Al caer la noche, las ánimas de los muertos retornaban a sus casas para visitar a los familiares todavía vivos. En esta visita aprovechaban para buscar alimento y calentarse en la lumbre, por lo que era costumbre dejar el fuego encendido esa noche y no barrer para no alejar a las posible ánimas que decidiesen acercarse a su hogar en vida.

En esta antigua festividad céltica coincidía el paso de un año para otro con el momento de apertura de las ánimas al otro mundo, el de los vivos. Los celtas también celebraban con el Samaín el final de las cosechas y daban la bienvenida al invierno.
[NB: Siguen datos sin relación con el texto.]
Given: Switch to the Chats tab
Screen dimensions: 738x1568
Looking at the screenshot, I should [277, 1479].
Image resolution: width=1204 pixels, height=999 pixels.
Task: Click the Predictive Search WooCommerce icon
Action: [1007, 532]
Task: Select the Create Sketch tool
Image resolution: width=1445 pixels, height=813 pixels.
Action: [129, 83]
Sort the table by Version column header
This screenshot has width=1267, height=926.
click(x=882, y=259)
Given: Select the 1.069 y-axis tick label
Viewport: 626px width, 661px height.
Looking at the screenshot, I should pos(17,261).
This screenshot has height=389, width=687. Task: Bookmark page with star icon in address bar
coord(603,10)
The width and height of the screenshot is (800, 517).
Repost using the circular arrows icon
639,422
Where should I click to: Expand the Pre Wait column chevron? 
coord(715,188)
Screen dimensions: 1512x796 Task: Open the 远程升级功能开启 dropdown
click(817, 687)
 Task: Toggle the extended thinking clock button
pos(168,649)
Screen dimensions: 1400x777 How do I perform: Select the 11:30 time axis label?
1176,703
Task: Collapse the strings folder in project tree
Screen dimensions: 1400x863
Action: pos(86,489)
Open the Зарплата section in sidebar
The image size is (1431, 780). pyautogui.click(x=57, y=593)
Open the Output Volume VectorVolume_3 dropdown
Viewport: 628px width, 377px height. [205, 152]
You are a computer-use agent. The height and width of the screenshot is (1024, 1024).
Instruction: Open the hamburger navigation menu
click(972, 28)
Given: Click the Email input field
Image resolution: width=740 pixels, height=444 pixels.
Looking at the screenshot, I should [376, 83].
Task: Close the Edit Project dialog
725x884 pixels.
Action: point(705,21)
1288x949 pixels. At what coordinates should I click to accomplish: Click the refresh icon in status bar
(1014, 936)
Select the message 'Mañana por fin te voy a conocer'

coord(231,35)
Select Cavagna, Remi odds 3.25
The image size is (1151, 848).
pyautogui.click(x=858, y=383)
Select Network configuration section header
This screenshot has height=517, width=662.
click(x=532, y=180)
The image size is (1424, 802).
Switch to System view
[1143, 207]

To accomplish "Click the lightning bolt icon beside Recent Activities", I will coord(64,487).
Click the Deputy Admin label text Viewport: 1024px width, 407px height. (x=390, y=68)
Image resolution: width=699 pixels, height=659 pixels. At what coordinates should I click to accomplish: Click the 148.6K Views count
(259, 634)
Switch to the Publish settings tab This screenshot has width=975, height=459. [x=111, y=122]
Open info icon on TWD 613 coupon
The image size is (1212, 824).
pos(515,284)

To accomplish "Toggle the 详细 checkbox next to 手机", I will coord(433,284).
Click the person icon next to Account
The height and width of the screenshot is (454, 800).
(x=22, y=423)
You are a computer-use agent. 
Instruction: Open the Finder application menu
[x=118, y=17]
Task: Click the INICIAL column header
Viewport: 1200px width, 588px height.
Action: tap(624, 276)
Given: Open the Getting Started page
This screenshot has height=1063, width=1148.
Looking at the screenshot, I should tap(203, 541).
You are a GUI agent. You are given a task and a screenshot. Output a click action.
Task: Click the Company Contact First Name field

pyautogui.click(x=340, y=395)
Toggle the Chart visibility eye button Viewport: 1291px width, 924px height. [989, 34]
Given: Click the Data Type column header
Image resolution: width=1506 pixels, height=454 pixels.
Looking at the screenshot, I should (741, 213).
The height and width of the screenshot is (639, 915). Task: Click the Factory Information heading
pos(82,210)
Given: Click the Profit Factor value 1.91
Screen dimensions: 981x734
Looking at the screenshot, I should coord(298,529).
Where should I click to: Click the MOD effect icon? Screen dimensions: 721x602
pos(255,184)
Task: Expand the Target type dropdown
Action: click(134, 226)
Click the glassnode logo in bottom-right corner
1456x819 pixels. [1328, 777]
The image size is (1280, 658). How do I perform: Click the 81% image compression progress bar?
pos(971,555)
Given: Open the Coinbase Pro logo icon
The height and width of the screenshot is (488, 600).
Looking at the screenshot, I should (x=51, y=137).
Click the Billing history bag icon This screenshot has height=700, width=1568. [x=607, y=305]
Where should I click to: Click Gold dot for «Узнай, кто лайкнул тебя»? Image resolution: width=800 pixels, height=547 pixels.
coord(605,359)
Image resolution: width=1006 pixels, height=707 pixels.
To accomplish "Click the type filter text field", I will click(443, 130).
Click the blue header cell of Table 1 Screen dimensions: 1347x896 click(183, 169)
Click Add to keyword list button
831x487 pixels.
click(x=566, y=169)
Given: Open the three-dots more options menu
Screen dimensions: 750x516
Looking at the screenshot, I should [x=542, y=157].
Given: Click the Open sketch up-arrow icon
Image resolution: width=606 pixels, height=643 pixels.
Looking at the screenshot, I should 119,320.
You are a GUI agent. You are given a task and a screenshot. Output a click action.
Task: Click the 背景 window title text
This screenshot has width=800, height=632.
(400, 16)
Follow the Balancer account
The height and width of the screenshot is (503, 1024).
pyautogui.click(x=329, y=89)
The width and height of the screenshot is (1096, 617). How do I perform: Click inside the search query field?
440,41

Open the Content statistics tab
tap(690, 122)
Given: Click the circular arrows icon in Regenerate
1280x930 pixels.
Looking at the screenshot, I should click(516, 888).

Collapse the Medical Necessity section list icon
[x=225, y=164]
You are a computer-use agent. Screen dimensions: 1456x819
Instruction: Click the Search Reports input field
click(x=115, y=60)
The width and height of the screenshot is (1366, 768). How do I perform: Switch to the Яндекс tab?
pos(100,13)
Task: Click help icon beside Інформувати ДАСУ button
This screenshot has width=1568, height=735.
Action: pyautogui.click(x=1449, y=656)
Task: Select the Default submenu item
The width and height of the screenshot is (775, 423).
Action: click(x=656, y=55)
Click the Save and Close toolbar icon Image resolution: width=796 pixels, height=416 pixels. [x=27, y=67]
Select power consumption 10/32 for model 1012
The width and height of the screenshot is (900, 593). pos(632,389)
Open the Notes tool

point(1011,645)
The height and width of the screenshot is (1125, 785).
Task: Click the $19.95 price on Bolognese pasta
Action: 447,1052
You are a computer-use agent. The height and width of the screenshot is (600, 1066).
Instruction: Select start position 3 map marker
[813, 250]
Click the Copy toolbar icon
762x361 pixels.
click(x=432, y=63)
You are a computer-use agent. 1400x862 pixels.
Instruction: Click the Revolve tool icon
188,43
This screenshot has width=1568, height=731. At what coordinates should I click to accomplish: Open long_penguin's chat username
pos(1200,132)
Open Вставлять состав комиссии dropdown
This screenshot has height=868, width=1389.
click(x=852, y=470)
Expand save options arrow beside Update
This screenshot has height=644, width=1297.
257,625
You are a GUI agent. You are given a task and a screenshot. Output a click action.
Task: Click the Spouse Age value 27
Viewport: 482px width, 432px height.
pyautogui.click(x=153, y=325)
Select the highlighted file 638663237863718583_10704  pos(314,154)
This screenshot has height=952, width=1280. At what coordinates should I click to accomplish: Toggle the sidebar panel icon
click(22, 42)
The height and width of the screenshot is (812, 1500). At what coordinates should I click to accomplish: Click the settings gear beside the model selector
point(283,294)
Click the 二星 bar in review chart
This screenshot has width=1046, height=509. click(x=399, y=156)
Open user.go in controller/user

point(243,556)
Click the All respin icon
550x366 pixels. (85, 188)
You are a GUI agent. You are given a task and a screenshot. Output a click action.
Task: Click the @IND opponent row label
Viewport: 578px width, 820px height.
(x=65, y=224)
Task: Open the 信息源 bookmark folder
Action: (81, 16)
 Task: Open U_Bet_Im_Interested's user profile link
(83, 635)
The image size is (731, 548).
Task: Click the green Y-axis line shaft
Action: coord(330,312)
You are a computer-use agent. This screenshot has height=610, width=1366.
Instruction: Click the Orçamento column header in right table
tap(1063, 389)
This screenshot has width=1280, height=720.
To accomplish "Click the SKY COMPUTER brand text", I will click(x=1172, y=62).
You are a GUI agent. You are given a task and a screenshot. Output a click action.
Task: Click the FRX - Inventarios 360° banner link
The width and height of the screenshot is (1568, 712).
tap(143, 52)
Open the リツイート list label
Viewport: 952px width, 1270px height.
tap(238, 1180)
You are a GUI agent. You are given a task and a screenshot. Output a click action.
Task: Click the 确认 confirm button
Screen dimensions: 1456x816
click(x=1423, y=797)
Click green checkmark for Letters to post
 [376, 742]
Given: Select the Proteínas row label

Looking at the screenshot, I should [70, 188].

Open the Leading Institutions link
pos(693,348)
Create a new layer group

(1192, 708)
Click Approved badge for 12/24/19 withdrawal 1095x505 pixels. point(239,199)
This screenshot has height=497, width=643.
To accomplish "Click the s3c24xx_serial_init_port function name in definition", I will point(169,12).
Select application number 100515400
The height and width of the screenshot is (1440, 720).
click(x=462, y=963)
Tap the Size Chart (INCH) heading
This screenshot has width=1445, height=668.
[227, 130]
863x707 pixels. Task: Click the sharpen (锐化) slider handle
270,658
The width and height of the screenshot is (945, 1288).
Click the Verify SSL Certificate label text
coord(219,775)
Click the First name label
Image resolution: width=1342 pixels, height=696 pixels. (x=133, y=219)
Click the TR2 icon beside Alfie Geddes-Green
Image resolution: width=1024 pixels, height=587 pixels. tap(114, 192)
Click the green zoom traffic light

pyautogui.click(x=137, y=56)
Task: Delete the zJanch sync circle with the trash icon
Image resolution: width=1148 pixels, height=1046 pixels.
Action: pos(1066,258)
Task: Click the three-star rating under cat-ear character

Esta tradición fue estudiada y documentada en Galicia, así se redescubrió que ciertas costumbres gallegas estaban asociadas a la festividad de origen celta del Samaín. Aunque no fue hasta la década de 1990, cuando se empezó a celebrar esta fiesta en Galicia con el nombre de Samaín.

Año tras año, esta fiesta está más presente en localidades de toda Galicia. Además de los centros escolares, se unen asociaciones y otras entidades en la recuperación del Samaín, que desplaza a la celebración del Halloween, de procedencia sajona, que se celebra de forma cada vez más mayoritaria en otros puntos de España.

Y sí, también se tallan las calabazas y se introduce en su interior una vela. Pero, no es americano todo lo que parece. Porque en la conexión celta de la fiestas de los muertos también recoge que se colocaban iluminadas en encrucijadas de caminos para asustar a los transeúntes.